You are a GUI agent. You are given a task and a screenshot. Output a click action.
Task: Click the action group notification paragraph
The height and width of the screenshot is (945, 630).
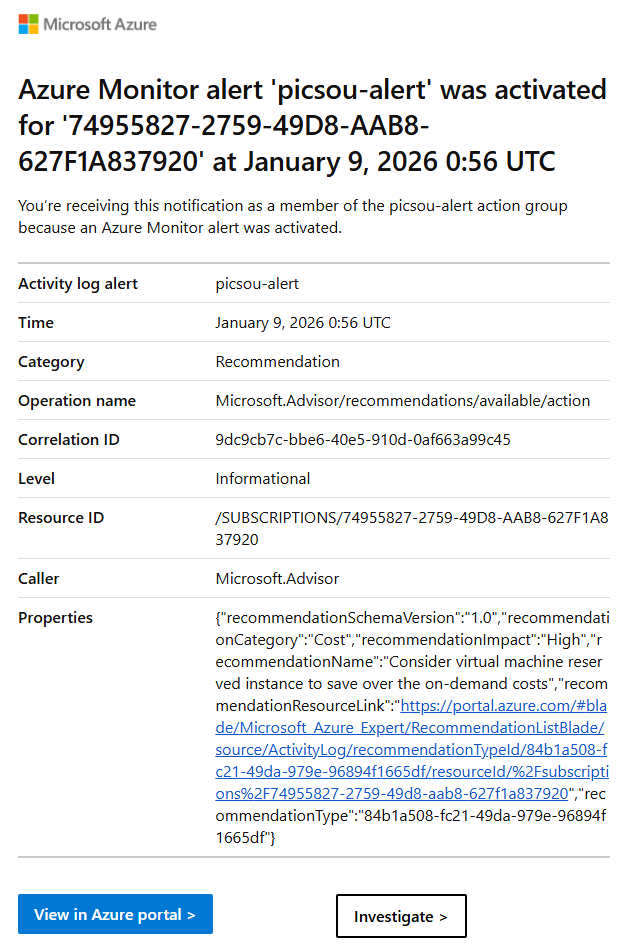[x=292, y=217]
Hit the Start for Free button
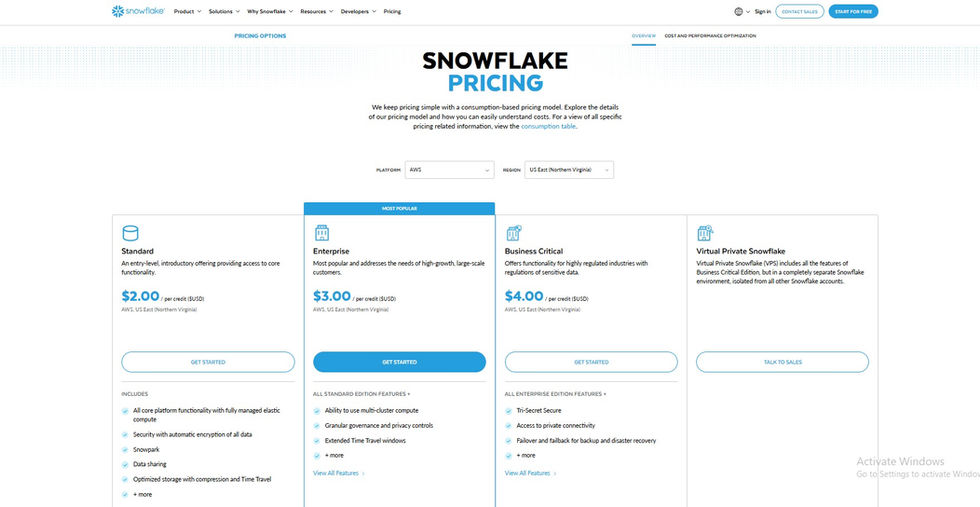980x507 pixels. click(853, 11)
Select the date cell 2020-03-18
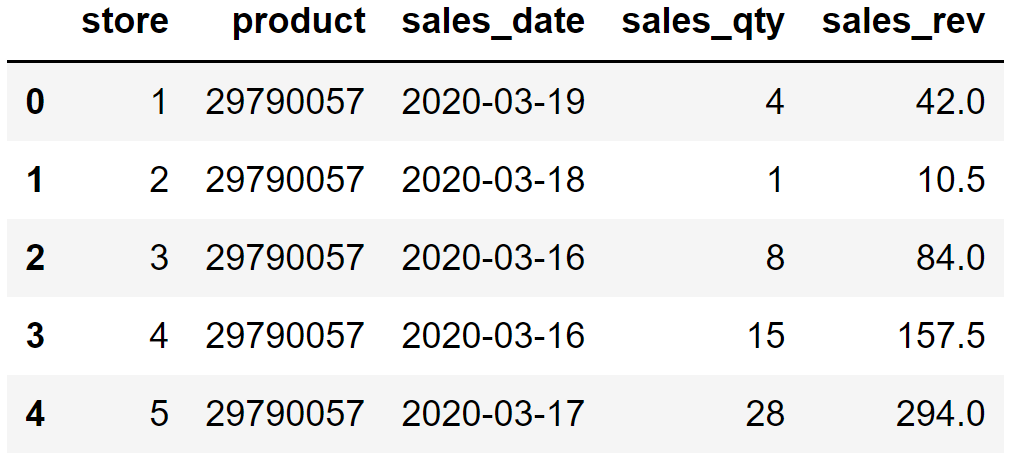 click(x=493, y=180)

• [Work task]: What's needed here is an exact repeat of all the records above, pictures excluded.

• [Response to this exercise]:
You are a GUI agent. You are given a task and a screenshot. Output a click action.
Task: Click the action group notification paragraph
The height and width of the screenshot is (945, 630).
[x=292, y=217]
Hit the Start for Free button
980x507 pixels. click(853, 11)
Select the date cell 2020-03-18
 click(x=493, y=180)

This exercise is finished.